- **DIRECTIONS FOR THIS TASK**: Beneath this line are the data; copy exactly the part of them that opens with the line containing "Click the green opening hours panel" and closes with the line containing "Viewport: 1280px width, 800px height.", and only that part.

- **PROVIDED INFORMATION**:
···

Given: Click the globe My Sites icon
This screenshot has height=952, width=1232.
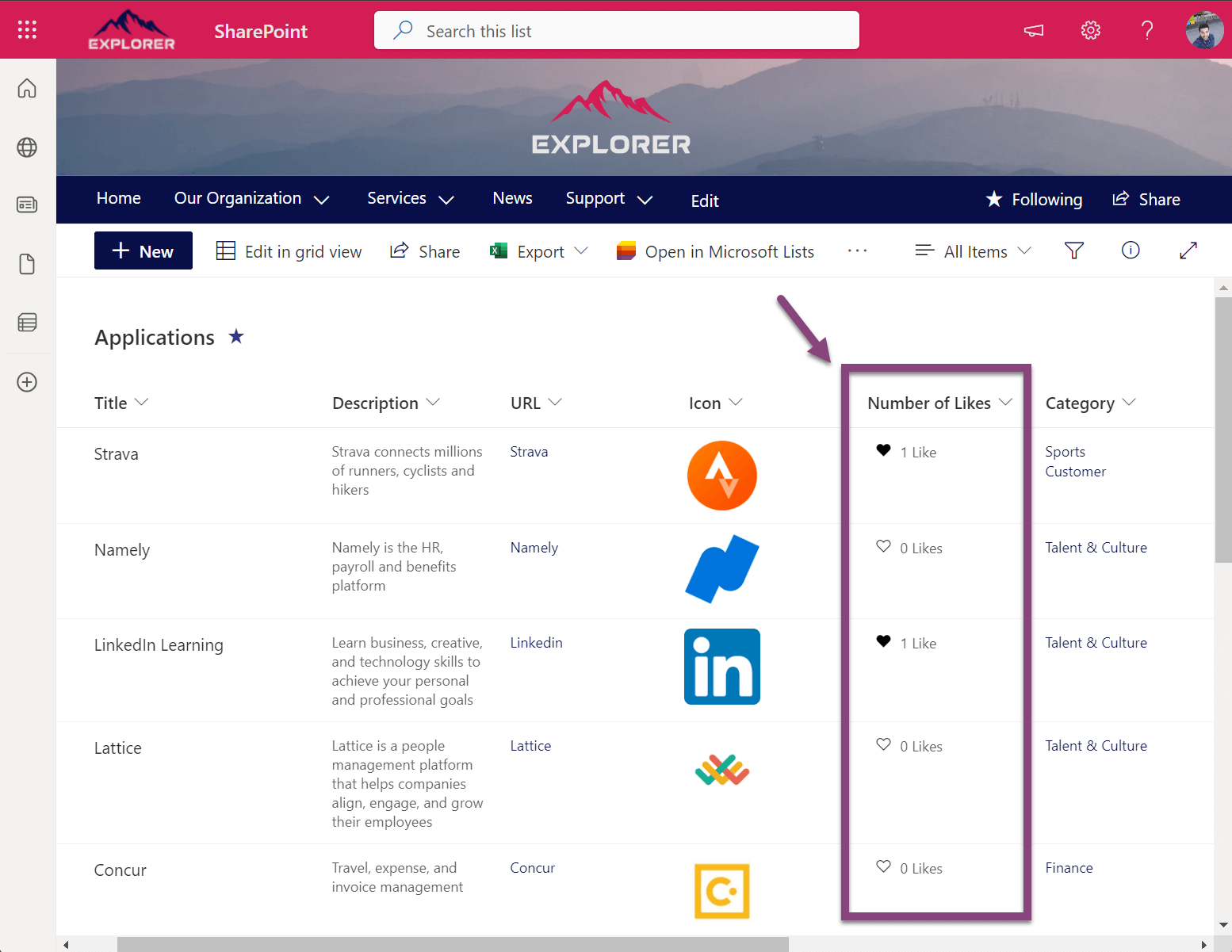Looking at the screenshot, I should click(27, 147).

···

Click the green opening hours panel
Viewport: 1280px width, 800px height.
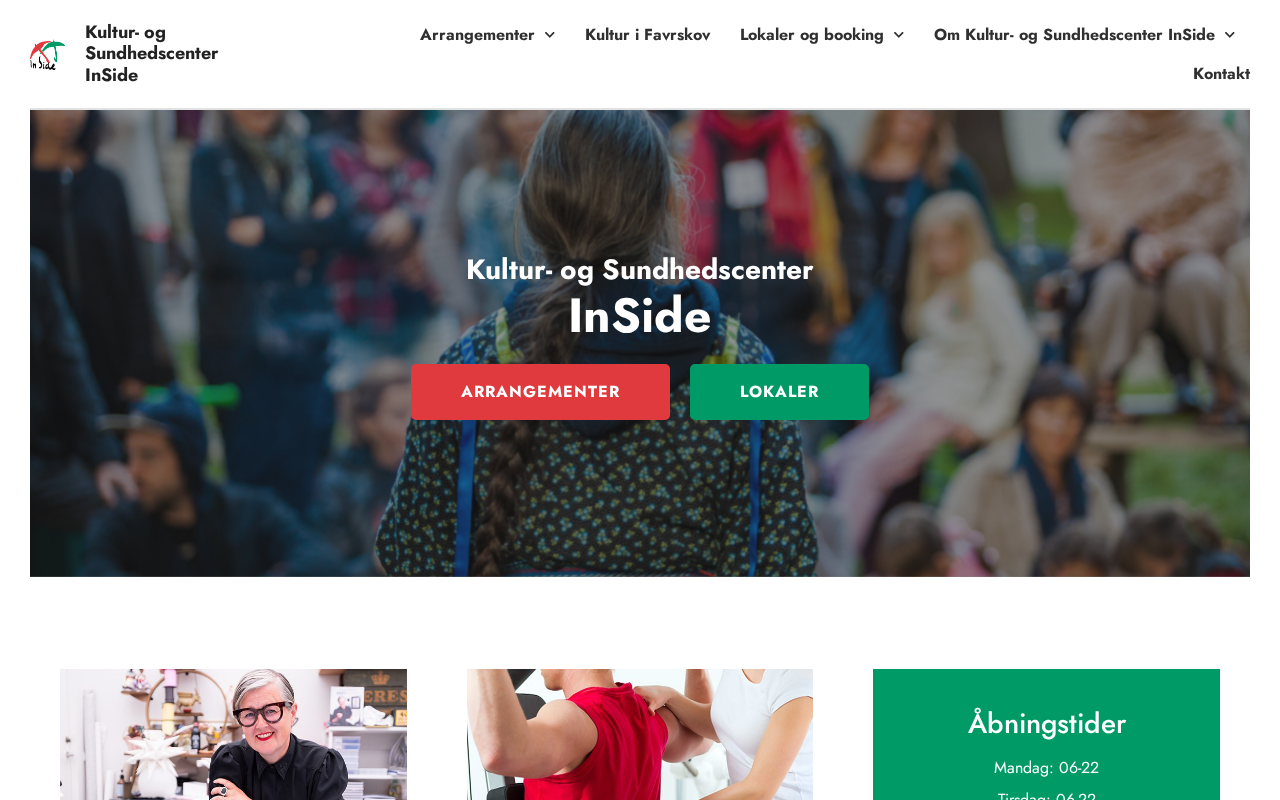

···

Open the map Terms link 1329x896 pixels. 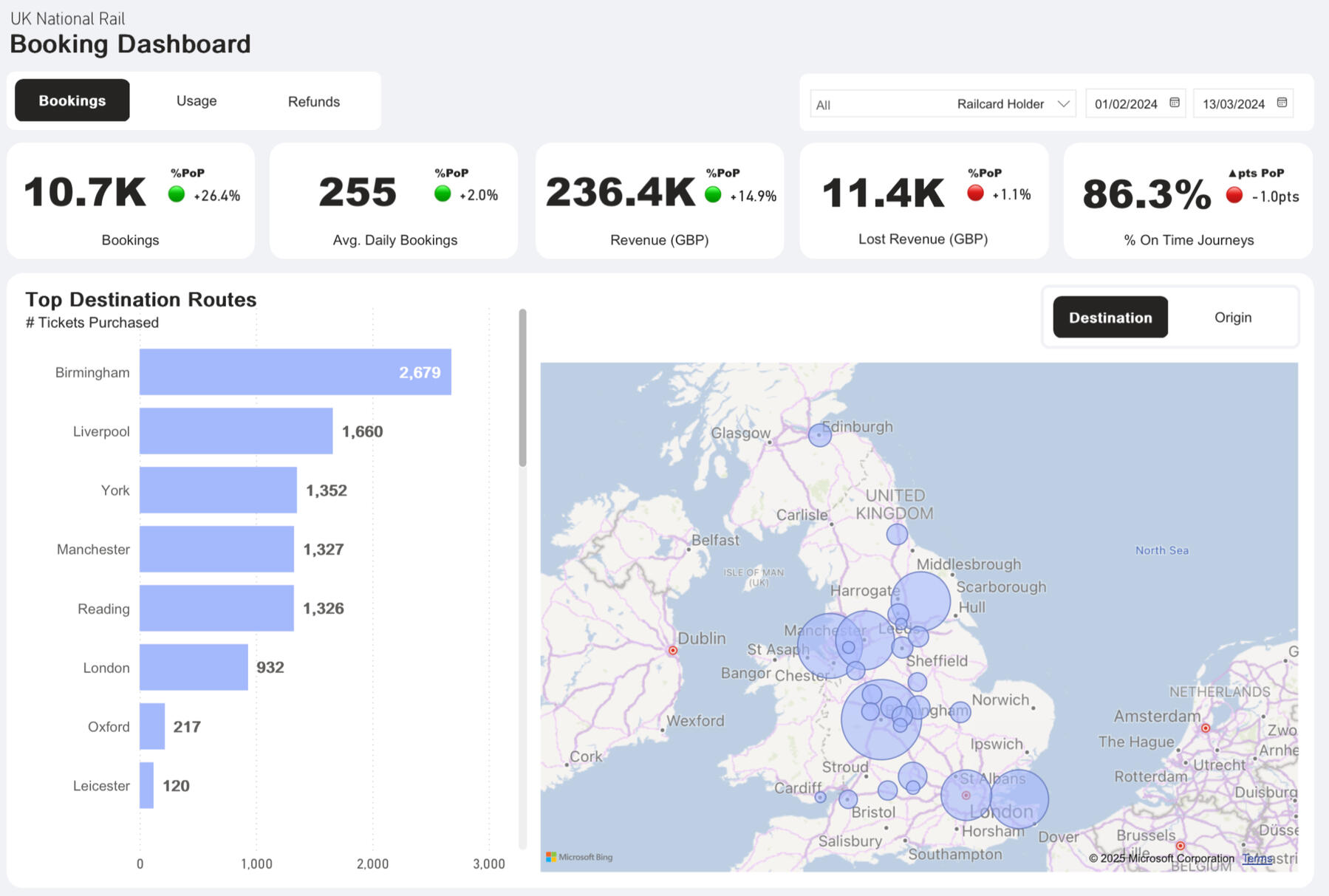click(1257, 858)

···

- **TASK RESPONSE**:
Click the green opening hours panel
Viewport: 1280px width, 800px height.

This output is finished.